Histoire archivistique

Source immédiate d'acquisition ou de transfert

Zone du contenu et de la structure

Portée et contenu

Les documents du fonds MC se composent des rapports et des directives du Comité militaire et du Groupe permanent. Ils retracent les discussions et les décisions du Comité militaire et contiennent aussi des propositions émanant des États signataires.
Ils traitent de l'organisation et du fonctionnement de la structure militaire : création d’un quartier général suprême en Europe et de nouveaux groupes régionaux, activités du Groupe permanent, réorganisations, chartes ou mandats, directives et activités des groupes de travail et des organismes militaires subordonnés au Comité militaire, comme le Collège de défense de l’OTAN, le Bureau militaire de standardisation (BMS)
et le Groupe consultatif pour la recherche et le développement aérospatial (AGARD). Après la disparition du Groupe permanent,
les documents portent notamment sur l’organisation de l’État-major militaire international (EMI), sur les procédures de consultation entre l’EMI
et les autres états-majors, sur les exercices OTAN et sur le système de sécurité à l’intérieur de l’Organisation.
Le Comité militaire s’occupe principalement des orientations et des avis en matière de doctrine et de stratégie militaires. Responsible
de la conduite des affaires militaires de l’Alliance, il intervient dans les politiques OTAN relatives à la stratégie de défense pour la région
de l'Atlantique Nord, et ainsi, traite de questions en rapport avec les télécommunications, le contrôle et la protection de la navigation commerciale, les activités sous-marines, l’aérospatiale, le système de défense aérienne, les services météorologiques et océanographiques,
l’infrastructure et les études sur les forces soviétiques.

Évaluation, élimination et calendrier de conservation

Accroissements

Mode de classement

Les documents diffusés par le Comité militaire sont rassemblés selon quatre grands types :
les documents du Comité militaire, les memoranda du Comité militaire, les procès-verbaux
des réunions du Comité militaire, puis du Comité militaire en session des chefs d’état-major (MC/PS), et les procès-verbaux du Comité militaire en session permanente (MC/CS).
Les documents sont organisés selon un système de classification décimale par thème, tandis que les memoranda et les procès-verbaux sont classés par ordre chronologique.
Les documents, organisés autour de différents thèmes, portent la cote MC, suivie
d'un numéro (exemple : MC 1 pour le premier sujet, MC 2, MC 2/1 pour le deuxième sujet).
Les memoranda portent la cote MM, pour 1949, la cote MCM pour les années suivantes,
ou même, pour des documents de 1956, la cote MCM(Paris), suivie d’un numéro et d’une année (MM-1-49, MCM-1-50, MCM(PARIS)-1-56).
Les procès-verbaux des réunions du Comité militaire portent, à partir de la troisième réunion, en 1950, la cote MC, suivie soit du numéro de la réunion (exemples : MC 1rst Meeting, MC 1re Réunion), soit du numéro de la session et du numéro de la réunion, indiqué entre parenthèses (exemples : MC 5th Session (1rst Meeting), MC 5e Session (1re Réunion)).
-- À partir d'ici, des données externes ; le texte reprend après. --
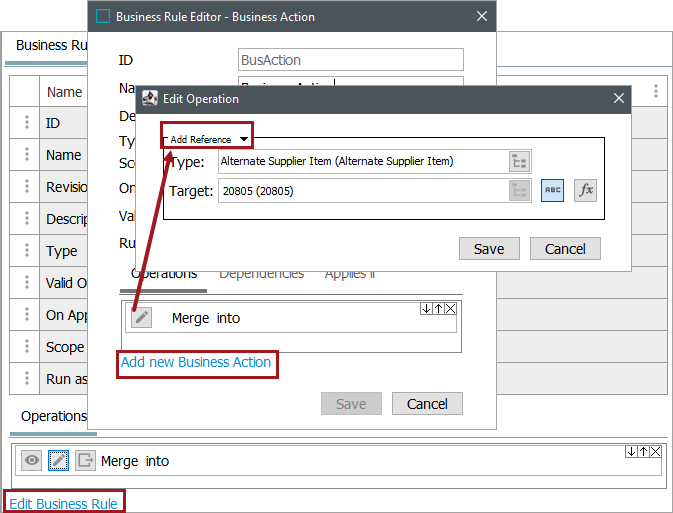This screenshot has height=513, width=673.
Task: Switch to the Dependencies tab
Action: (261, 274)

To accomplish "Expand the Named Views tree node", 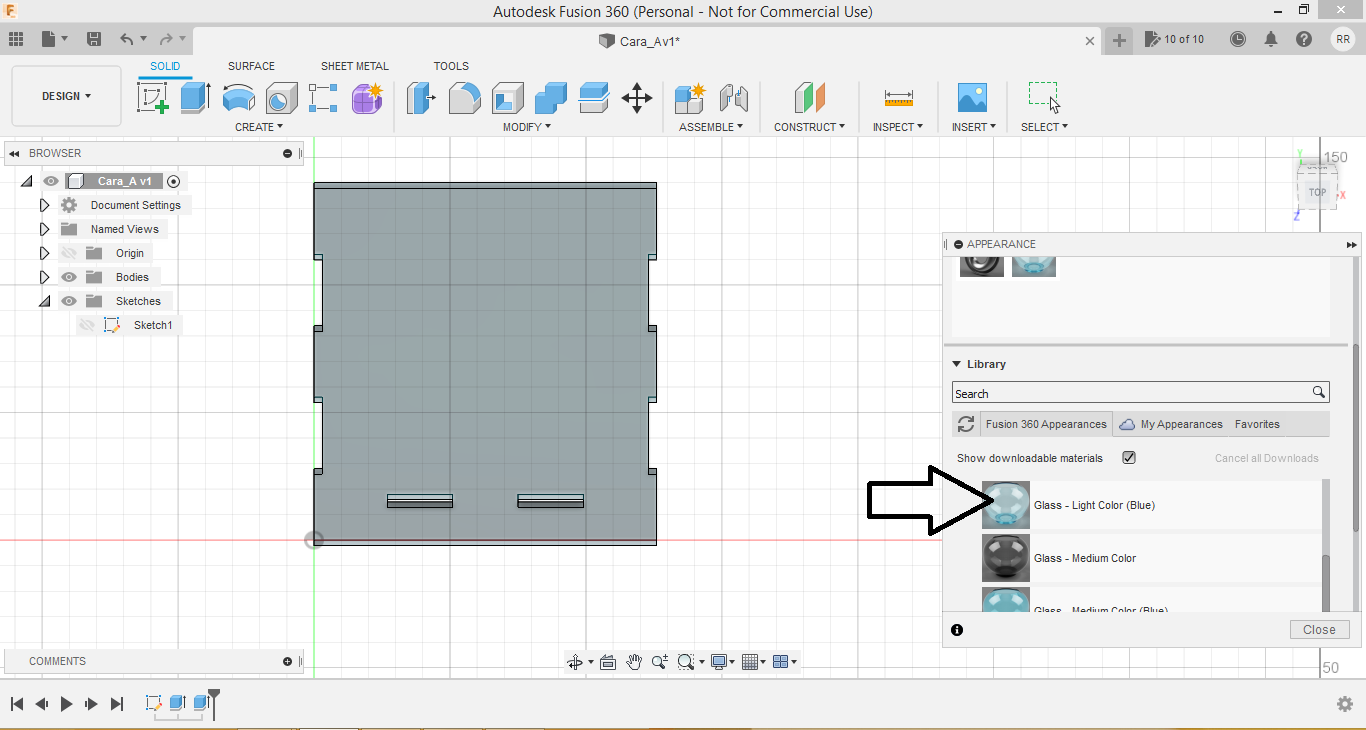I will click(x=44, y=229).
Puis, parallèlement
à la mise en place du Comité militaire en session permanente (MC/PS), la cote
des procès-verbaux des réunions du Comité militaire en session des chefs d’état-major (MC/CS) est devenue « Record - MC/CS » (en langue anglaise) et « PV - MC/CS ou
Procès-verbal - MC/CS » (en langue française), suivie du numéro de la réunion
(exemple : Record - MC/CS 21, PV - MC/CS 21, Procès verbal - MC/CS 33). Des documents ayant trait aux réunions informelles du Comité militaire portent la cote « Note for Record - MC/CS Inf Mtg » (en langue anglaise), suivie de la date « Note for Record - MC/CS Inf Mtg 22 Aug 63 » ou, après 1970, « Record - Informal MC/CS Session » (en langue anglaise)
et « Procès-verbal - Session non officielle du MC/CS » (en langue française). Une note
du président du Comité militaire en session des chefs d’état-major (MC/CS) au Comité militaire en session permanente (MC/PS) en 1962 porte la cote « Note for Record ».
Les procès-verbaux du Comité militaire en session permanente (MC/PS), apparus en 1958, portent la cote MC, suivie du numéro de la réunion (MC 1rst Meeting, MC 1re Réunion).
Afin de les différencier des procès-verbaux du Comité militaire en session des chefs
d’état-major, les procès-verbaux du Comité militaire en session permanente ont rapidement pris la cote « Record - MC/PS » (en langue anglaise) et « PV - MC/PS » (en langue française), suivie du numéro de la réunion (exemples : Record - MC/PS 14, PV - MC/PS 14).
Les documents ayant trait aux réunions informelles de l’époque portent une cote différente,
à savoir « Note for Record. Informal MC/PS Mtg » (en langue anglaise) et « Note pour
les archives - Réunion non officielle du CM SP » (en langue française), suivie de la date.
Pour les réunions informelles qui ne concernent que le président, les cotes sont variées :
« Note for Record - Chmn MC Inf Mtg » ou « Note for Record - Informal Meeting of Chairman MC and MNCs » (en langue anglaise), suivie de la date. À partir de la fin de l’année 1964,
les procès-verbaux des réunions du Comité militaire en session permanente portent la cote
« Record - MC » (en langue anglaise) et « PV - MC » (en langue française), suivie du numéro de la réunion (exemples : Record - MC 144, PV - MC 152). Entre 1966 et 1969, les documents ayant trait aux réunions spéciales du Comité militaire portent des cotes variées (exemples :
« Note for Record - Special Meeting », « Record - Special Meeting », « Record - Special MC Meeting », « Record - MC Special Meeting », « Record - MC Restricted Session »). À partir
de 1969, la cote des procès-verbaux du Comité militaire en session permanente (MC/PS) devient « Record - MC », suivie du numéro de la réunion pour l’année et de l’année concernée (exemple : Record - MC 1-69). Cette cote s’applique également aux documents ayant trait
aux sessions spéciales, privées et restreintes.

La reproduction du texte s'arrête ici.